The short end of the change from waterfall to Agile came with the adoption of Scrum. The Agile team consisted of a small number of people who understood the basics of the waterfall approach. As the project manager realized that the businesses wanted a more responsive, adaptable, stable, and continuous software, the project manager began to alter the scrum team to include more working environment participation. The project manager wanted to increase the team members' input to the product as he understood that the team members were the key to the project's success. The working environment change brought with it several concerns.
Firstly, the PM had to recognize the problems and hurdles blocking the team members from collaborating and contributing to the solution.
Secondly, the PM had to define the appropriate methodology for working with the high-level release groups that included the Scrum team.
Finally, the business goals had to be aligned with the sprint goals to be aligned and the necessary adjustments made.

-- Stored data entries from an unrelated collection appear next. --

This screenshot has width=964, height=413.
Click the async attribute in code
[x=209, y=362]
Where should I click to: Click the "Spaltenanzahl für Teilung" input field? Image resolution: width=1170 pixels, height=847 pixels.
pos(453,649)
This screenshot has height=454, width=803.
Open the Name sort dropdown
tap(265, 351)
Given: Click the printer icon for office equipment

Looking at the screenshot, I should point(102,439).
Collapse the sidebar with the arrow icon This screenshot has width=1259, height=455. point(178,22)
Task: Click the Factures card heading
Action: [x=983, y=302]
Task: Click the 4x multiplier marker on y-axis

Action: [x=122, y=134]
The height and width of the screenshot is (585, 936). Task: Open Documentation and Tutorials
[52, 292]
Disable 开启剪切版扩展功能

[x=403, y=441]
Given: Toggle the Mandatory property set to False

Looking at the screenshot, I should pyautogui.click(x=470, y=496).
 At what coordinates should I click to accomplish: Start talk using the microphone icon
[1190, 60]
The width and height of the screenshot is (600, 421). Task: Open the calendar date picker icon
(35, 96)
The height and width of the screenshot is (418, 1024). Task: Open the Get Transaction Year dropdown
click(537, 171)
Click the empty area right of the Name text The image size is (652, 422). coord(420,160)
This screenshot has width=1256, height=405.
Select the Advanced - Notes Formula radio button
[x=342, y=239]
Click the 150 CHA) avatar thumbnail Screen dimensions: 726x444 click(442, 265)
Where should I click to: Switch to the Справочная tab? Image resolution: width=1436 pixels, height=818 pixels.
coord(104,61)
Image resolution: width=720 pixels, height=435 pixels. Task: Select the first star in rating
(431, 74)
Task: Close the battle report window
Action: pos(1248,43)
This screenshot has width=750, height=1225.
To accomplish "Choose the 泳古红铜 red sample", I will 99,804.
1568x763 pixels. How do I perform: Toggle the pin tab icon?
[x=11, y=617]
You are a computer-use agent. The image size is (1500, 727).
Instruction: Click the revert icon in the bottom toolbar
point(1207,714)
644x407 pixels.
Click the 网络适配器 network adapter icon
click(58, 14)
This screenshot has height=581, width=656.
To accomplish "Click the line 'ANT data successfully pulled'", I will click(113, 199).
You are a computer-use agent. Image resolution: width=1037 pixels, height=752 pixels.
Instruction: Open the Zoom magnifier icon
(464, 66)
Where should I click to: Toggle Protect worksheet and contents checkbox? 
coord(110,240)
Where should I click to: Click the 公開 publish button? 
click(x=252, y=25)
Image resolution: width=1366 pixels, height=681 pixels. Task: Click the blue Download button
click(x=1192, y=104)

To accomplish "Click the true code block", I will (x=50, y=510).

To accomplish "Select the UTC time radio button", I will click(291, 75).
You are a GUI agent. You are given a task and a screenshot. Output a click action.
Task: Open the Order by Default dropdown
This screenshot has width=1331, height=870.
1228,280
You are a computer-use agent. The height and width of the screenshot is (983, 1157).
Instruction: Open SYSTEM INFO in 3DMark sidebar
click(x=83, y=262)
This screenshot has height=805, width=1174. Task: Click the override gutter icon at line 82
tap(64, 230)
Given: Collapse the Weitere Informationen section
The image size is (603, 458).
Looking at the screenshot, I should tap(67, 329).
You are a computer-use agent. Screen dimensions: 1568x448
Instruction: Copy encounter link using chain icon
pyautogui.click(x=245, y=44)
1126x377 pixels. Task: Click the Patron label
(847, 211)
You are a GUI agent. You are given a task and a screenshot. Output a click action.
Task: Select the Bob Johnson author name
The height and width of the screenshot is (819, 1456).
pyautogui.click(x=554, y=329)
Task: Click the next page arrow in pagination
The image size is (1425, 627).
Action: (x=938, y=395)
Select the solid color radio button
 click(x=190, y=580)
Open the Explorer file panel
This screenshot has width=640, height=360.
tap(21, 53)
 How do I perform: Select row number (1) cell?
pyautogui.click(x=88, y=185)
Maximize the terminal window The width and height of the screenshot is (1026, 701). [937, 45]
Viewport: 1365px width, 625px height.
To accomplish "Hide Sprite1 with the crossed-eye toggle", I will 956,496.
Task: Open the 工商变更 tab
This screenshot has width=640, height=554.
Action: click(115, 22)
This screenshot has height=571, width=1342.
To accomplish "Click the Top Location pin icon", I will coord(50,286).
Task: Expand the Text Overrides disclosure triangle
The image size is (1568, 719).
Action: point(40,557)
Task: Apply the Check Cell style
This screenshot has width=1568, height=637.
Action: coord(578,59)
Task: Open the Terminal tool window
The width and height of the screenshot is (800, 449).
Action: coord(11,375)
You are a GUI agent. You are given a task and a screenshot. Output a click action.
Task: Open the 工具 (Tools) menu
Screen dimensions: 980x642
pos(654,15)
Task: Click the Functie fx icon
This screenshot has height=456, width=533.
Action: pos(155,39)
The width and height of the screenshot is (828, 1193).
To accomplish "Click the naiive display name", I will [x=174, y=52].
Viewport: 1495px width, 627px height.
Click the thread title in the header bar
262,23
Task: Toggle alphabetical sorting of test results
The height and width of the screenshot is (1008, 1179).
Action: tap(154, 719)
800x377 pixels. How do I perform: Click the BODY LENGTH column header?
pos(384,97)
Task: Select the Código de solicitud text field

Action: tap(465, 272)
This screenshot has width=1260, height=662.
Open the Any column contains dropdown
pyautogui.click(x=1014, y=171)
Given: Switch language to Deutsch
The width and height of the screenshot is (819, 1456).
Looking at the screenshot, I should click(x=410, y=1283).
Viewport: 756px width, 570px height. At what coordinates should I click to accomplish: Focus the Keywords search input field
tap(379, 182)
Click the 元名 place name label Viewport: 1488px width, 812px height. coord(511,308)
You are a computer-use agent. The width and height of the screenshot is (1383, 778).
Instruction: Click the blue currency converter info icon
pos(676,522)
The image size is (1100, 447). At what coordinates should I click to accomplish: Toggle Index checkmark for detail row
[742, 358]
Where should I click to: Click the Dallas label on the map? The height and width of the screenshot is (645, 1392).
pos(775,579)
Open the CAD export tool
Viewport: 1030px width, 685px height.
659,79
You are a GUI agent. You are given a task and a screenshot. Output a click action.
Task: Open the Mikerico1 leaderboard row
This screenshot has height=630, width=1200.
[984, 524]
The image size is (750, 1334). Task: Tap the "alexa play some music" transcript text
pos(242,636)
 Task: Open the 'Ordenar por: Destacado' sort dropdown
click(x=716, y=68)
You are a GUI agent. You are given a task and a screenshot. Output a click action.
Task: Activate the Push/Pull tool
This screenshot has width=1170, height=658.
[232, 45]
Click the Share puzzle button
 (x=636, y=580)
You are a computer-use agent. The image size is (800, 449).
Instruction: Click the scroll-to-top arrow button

As the PM worked to assemble the teams, they also had to determine the appropriate sprints for the teams as well as the roles and responsibilities of the team in the overall agile methodology.
Managing Changes Through Project Management
The changing roles of project managers in organizations is a gradual process that occurs over time. Projects evolve in a series of different stages, each requiring a project manager to demonstrate certain skills. PMs need to constantly develop and refine themselves to meet the changing needs of their projects.
As the project manager moves through each of the project management stages, their skill set and capabilities will need to change to successfully handle the task at hand. The longer a project goes on, the more likely it is that the project manager will face a change in their skills and abilities. This constant change will require project managers to recognize when to make a career change, adapt to new skills and abilities, or move to a different project within their organization.
After constantly coping with ever-evolving tactics and project management systems, project managers are capable enough to understand their organizational needs and judge what kind of project management systems should be implemented. So, the role of a project manager is supposed to be extremely adaptable, and its extent can only be defined with the course of time.